Sempre più donne e bambini nelle Case rifugio: ma l’Italia non riesce a garantire un posto sicuro a tutte

Nel 2023 accolte oltre 7.700 persone, il 60% sono straniere. Al Nord più strutture e più copertura, ma il tasso nazionale resta ben sotto gli standard europei

Sempre più donne e bambini nelle Case rifugio

Sempre più donne e bambini nelle Case rifugio: ma l’Italia non riesce a garantire un posto sicuro a tutte

Nel 2023 oltre 7.700 persone hanno varcato la soglia di una Casa rifugio o di una struttura residenziale assistenziale in Italia per sfuggire alla violenza. Tra loro, 3.574 sono donne vittime di maltrattamenti, e 4.157 sono minori, figli spesso testimoni — o a loro volta vittime — di quella stessa violenza. È quanto emerge dal nuovo rapporto Istat, che fotografa una rete di protezione in espansione, ma ancora insufficiente.

Le Case rifugio sono aumentate del 3,1% rispetto al 2022, arrivando a 464 strutture, il doppio rispetto al 2017. Ma i numeri non bastano: il tasso di copertura si ferma a 0,15 ogni 10mila donne, ben al di sotto della soglia indicata dal Consiglio d’Europa (1 posto ogni 10mila). E il divario territoriale è netto: si passa dallo 0,21 del Nord-Ovest allo 0,09 al Centro e al Sud.

Le regioni settentrionali accolgono più donne. In particolare, il Nord-Est registra il tasso più alto (1,5 ogni 10mila donne), seguito da Nord-Ovest (1,2) e Isole (1,0). Al Centro e Sud, invece, il dato scende a 0,7, sotto la media nazionale di 1. Anche la presenza di minori nelle strutture è in crescita: nel 2023 sono stati 2.875 i figli accolti insieme alle madri, a cui si aggiungono 1.282 minori ospitati da soli in strutture non specializzate.

Il profilo delle donne accolte mostra una realtà complessa: oltre il 60% sono straniere, spesso senza permesso di soggiorno stabile, quindi più vulnerabili e meno tutelate. E non tutte riescono a concludere il percorso di uscita dalla violenza. Su 2.106 donne uscite nel 2023, solo 753 lo hanno fatto avendo raggiunto gli obiettivi del percorso. Ma 227 sono tornate dal maltrattante e 235 hanno abbandonato il progetto, spesso per difficoltà economiche, isolamento o paura.

L'importanza di avere luoghi sicuri per accogliere le vittime di violenza

Le Case rifugio sono in gran parte gestite da enti privati specializzati (78%), ma il 97,6% riceve fondi pubblici. Tuttavia, i finanziamenti non bastano a colmare la domanda, né a garantire l’autonomia reale delle donne una volta uscite dalle strutture. Mancano case, lavoro stabile, sostegno psicologico a lungo termine. E in 10 strutture non è previsto nemmeno l’ingresso dei figli, un ostacolo insormontabile per molte madri.
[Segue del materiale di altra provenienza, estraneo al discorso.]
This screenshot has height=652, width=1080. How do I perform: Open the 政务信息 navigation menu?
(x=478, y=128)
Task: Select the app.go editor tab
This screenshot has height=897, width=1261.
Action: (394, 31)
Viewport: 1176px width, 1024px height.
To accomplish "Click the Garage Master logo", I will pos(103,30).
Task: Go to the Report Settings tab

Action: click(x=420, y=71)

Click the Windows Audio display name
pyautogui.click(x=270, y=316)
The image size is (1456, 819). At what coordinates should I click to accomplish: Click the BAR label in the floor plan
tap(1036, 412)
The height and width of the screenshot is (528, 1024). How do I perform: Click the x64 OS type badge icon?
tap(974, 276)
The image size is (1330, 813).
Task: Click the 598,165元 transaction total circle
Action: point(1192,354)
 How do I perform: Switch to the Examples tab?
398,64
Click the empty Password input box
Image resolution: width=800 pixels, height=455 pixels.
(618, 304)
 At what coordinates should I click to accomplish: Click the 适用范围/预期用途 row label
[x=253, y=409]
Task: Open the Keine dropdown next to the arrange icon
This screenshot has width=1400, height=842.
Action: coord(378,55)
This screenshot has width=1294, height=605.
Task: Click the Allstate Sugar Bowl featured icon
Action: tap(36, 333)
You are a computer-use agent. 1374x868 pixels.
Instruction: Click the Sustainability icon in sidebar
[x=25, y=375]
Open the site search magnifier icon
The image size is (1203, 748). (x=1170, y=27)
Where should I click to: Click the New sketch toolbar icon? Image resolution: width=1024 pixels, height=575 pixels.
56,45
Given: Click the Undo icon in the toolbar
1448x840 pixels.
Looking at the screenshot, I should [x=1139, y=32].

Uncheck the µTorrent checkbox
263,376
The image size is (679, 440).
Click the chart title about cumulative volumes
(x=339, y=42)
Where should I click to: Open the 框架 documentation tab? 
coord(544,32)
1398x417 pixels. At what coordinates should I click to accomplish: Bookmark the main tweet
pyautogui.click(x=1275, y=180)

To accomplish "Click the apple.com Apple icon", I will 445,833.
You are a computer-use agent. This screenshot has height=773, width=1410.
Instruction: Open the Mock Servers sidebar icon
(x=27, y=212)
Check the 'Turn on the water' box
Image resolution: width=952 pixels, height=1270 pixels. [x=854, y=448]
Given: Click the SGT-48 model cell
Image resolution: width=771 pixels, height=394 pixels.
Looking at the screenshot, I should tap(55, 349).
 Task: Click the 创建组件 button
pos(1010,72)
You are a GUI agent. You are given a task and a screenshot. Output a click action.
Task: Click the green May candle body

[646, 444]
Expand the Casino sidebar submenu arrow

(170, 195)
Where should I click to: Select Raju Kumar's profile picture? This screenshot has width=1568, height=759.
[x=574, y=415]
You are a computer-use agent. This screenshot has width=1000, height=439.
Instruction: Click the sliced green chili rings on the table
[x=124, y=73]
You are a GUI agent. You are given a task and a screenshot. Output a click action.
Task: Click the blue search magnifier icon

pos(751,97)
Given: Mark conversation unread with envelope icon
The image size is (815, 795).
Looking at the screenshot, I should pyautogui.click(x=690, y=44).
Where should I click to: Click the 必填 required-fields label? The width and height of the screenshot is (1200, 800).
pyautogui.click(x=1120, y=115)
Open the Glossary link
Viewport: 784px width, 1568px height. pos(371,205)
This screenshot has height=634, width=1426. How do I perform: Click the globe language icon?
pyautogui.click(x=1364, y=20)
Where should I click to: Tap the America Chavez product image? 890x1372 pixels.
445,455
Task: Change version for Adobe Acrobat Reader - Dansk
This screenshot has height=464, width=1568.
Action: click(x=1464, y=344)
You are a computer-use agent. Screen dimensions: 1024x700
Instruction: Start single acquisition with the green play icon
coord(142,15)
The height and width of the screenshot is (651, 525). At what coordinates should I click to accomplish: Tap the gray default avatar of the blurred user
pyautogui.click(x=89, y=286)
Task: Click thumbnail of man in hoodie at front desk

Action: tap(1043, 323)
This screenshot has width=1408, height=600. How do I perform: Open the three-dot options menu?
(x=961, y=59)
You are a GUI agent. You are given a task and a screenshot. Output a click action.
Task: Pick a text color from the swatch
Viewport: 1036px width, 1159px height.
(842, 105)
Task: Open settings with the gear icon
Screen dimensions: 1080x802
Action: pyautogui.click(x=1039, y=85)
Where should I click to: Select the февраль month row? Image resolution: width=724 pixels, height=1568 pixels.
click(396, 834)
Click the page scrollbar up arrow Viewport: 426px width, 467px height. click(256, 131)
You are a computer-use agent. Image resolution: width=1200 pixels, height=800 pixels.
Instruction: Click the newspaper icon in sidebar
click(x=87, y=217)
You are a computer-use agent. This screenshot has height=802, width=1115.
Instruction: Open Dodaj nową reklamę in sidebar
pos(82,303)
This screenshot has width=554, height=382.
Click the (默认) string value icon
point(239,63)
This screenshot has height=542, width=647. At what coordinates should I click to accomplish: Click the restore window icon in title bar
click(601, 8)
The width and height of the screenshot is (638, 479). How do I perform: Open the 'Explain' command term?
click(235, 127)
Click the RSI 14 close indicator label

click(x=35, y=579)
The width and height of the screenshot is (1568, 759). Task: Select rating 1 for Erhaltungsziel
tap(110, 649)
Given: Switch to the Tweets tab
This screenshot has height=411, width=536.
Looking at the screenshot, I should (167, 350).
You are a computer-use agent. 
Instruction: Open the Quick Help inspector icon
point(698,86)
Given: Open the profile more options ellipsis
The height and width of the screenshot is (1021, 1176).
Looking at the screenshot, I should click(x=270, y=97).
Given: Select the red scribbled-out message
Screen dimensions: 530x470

Eppure, non mancano le competenze. Il 93% del personale ha seguito una formazione specifica, e il 74% dei gestori opera nel settore da oltre 13 anni. I servizi offerti sono numerosi: supporto psicologico, legale, orientamento al lavoro, accompagnamento all’autonomia abitativa, tutela della genitorialità. Ma restano poco coordinati a livello nazionale, con differenze marcate da regione a regione.

Il dato più amaro? Quasi una donna su cinque torna indietro. Perché uscire dalla violenza è un percorso lungo e fragile, che non può reggersi solo su una stanza sicura. Servono politiche strutturali, educazione, prevenzione e continuità nel sostegno. Le Case rifugio non possono essere l’unico argine: devono diventare un primo passo in un sistema solido e duraturo di protezione e rinascita.

E finché una donna dovrà scegliere tra la violenza e il vuoto, nessuna sarà davvero libera.